Fit to data, good or evil?

The following is another extended excerpt from Jim Thompson and Jim Hines’ work on financial guarantee programs. The motivation was a client request for comparison of modeling results to data. The report pushes back a little, explaining some important limitations of model-data comparisons (though it ultimately also fulfills the request). I have a slightly different perspective, which I’ll try to indicate with some comments, but on the whole I find this to be an insightful and provocative essay.

First and Foremost, we do not want to give credence to the erroneous belief that good models match historical time series and bad models don’t. Second, we do not want to over-emphasize the importance of modeling to the process which we have undertaken, nor to imply that modeling is an end-product.

In this report we indicate why a good match between simulated and historical time series is not always important or interesting and how it can be misleading Note we are talking about comparing model output and historical time series. We do not address the separate issue of the use of data in creating computer model. In fact, we made heavy use of data in constructing our model and interpreting the output — including first hand experience, interviews, written descriptions, and time series.

This is a key point. Models that don’t report fit to data are often accused of not using any. In fact, fit to numerical data is only one of a number of tests of model quality that can be performed.
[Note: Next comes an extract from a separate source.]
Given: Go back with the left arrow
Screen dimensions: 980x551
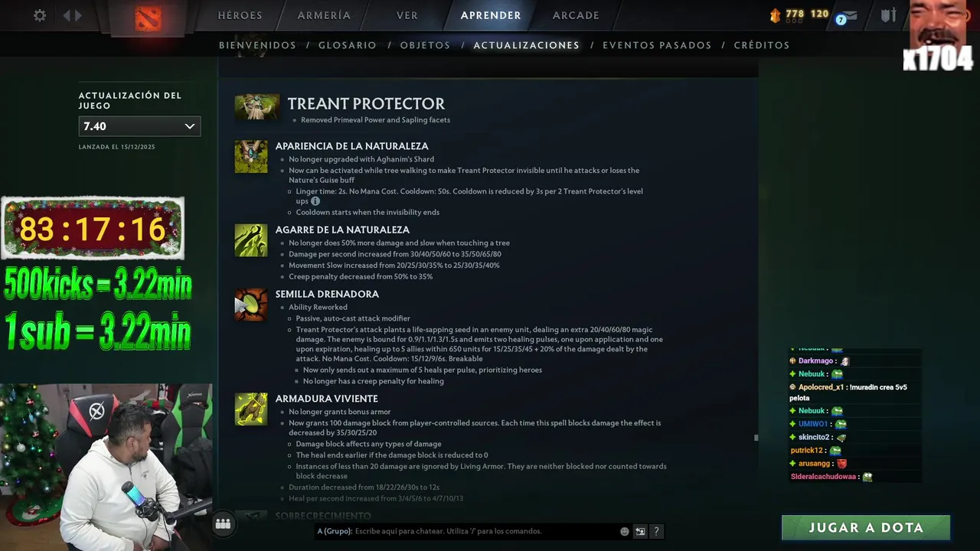Looking at the screenshot, I should [67, 15].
Alone, it’s rather weak. In a consulting engagement, I once ran across a marketing science model that yielded a spectacular fit of sales volume against data, given advertising, price, holidays, and other inputs – R^2 of .95 or so. It turns out that the model was a linear regression, with a “seasonality” parameter for every week. Because there were only 3 years of data, those 52 parameters were largely responsible for the good fit (R^2 fell to < .7 if they were omitted). The underlying model was a linear regression that failed all kinds of reality checks.

The model is part of a process

We have tried to construct logical arguments about endogenous processes that might cause future financial guarantee programs to go awry. A system dynamics process led to those arguments. Modeling is only part of that process. The process includes these steps

1. Describing the problem as a behavior pattern over time — which leads to a more dynamic view of the problem, and a view that is amenable to the subsequent steps

2. Creating theories of the problem in terms of loopsets — each of which contains a complete chain of causality (i.e. the cause of everything in the loop is contained in the loop). Loops are the cornerstone of system dynamics; they are capable of creating behavior patterns all by themselves, nothing else in the world can do so.

3. Linking the loopsets together — which gives a larger picture of the problem, preventing “myopia”, and which helps one understand how the theories tie together structurally.

4. Building computer model(s) — which causes one to be more specific about the structure of the theory.

5. Using the computer model to further explore the argument.

6. Articulating the theory in terms that an audience can understand.

Modeling is useful, even critical. But modeling is only part of the process and the other parts are critical, too. Furthermore, the model itself is an intermediate product in the larger process. The end-product of the process is a theory or logical argument about the real world.

In most of my work, I’d characterize the endpoint a little differently. It’s nice to have the theory, but the real end-product for me is a decision. The decision might be a one-off, or (more interestingly) a control strategy for achieving some desirable outcome in the distant future. In that case, I think the long-term role of data becomes more important, because it’s useful to have some way to track the outcome of the decision and decide if the theory was right. However, it would still be a bad tradeoff to use an open loop model to accommodate data.

Matching model output and historical time series is not always a useful test

Many people mistakenly believe that a good model will match historical time series from the real world and that a bad model will not. In fact, comparing model output to history cannot in the general case distinguish good models from bad models.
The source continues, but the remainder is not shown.